Now in the final year of studies for her Bachelor of AgriCommerce degree, Alex is majoring in International AgriBusiness with a minor in Horticulture and is also president of the Massey Horticulture Society. Alex has received several scholarships during her studies, including scholarships from HortNZ, Zespri, Avoco, a Prime Minister’s Scholarship, and most recently, Agcarm’s horticultural scholarship.
What did you do during lockdown, and how was it?
I went home to Tauranga for lockdown and spent Level three and four with my parents and older sister.

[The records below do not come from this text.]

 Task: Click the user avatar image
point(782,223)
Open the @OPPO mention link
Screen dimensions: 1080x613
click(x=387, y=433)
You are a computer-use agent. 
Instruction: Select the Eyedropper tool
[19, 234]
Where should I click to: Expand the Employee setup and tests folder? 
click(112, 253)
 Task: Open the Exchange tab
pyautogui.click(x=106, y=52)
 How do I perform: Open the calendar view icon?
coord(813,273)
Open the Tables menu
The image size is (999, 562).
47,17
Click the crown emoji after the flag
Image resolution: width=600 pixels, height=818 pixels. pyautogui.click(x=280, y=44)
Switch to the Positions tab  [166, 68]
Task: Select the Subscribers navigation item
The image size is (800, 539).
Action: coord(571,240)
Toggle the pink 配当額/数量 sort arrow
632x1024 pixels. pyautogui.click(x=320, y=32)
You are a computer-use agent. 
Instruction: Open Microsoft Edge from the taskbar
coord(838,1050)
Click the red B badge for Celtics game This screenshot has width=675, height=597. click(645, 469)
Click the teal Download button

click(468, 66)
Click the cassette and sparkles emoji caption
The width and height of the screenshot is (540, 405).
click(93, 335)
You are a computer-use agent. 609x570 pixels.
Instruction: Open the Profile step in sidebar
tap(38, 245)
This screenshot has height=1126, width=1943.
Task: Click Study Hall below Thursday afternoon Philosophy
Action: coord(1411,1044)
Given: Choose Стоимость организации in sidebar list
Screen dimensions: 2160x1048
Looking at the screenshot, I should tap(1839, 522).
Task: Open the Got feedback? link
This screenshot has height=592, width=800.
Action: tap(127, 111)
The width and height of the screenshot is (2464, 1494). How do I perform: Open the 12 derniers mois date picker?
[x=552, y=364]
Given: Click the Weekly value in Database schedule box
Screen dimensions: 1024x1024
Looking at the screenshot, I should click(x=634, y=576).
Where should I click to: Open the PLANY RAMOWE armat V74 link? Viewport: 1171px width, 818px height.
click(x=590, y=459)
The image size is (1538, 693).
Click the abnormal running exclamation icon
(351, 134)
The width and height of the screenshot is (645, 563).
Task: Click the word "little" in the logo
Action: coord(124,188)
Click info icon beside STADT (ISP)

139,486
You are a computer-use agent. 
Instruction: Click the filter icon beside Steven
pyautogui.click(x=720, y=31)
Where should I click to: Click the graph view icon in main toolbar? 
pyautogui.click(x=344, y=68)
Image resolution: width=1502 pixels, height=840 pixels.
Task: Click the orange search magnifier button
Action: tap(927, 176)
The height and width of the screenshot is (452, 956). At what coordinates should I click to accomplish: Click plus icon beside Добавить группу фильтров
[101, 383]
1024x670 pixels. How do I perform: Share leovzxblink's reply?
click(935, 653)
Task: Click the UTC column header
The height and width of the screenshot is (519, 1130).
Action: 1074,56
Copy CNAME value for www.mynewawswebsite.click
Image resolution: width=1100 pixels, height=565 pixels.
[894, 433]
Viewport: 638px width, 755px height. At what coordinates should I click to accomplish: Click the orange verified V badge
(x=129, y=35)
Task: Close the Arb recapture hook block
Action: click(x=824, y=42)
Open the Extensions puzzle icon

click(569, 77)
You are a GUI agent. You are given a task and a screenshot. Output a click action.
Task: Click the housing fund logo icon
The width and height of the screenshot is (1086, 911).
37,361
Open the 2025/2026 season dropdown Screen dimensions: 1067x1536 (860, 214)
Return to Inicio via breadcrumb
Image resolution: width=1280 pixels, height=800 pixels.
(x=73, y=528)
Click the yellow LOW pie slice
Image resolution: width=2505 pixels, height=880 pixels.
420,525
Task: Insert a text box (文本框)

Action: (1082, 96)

The Covid-19 lockdown meant university study was transitioned to online learning, so I spent my time continuing on with my studies. I also enjoyed spending time with my family, keeping fit for a potential netball season, and enjoying the beautiful autumn Bay of Plenty weather by going for walks and bike rides in my local area.
What do you think are the industry's major challenges post Covid-19?
It was great to see that horticulture was an essential service throughout lockdown. However, I can imagine closure of fresh produce stores, restaurants, and cafes would have caused lasting disruptions in horticultural supply chains. The closure of borders has definitely proved to be a challenge for industries to get the labour needed for harvest. There is also uncertainty for next year’s harvest season if boarders continue to be closed next year and seasonal staff can't enter the country. Overcoming these challenges is no small task which will require constant collaboration.
Alex was the 2017 Zespri scholarship recipient. “Even though I haven't grown up on an orchard or lived on one, they're all around me in the Bay of Plenty.” Source: Zespri
What do you think the opportunities might be, once we’re further through Covid-19?
Covid-19 has forced us become more connected virtually both domestically and internationally. Although face to face contact can't be completely replaced, Covid-19 has definitely highlighted the opportunities of technology. Given the current Covid-19 economic crisis and job losses, the growth and job opportunities within the horticultural sector also offer the industry the chance to promote careers in horticulture, and up-skill kiwi workers from other sectors.
Any ideas about what the rest of 2020 will bring for you? Any plans around work or study, or is it too early to tell given current circumstances?
2020 has definitely been a year of surprises and uncertainty, but I'm looking forward to university study returning to being on campus. It will return to mostly face to face teaching for next semester which will be my final semester of my Bachelor of AgriCommerce degree. I'm excited to graduate and hopefully be working within the horticulture industry next year!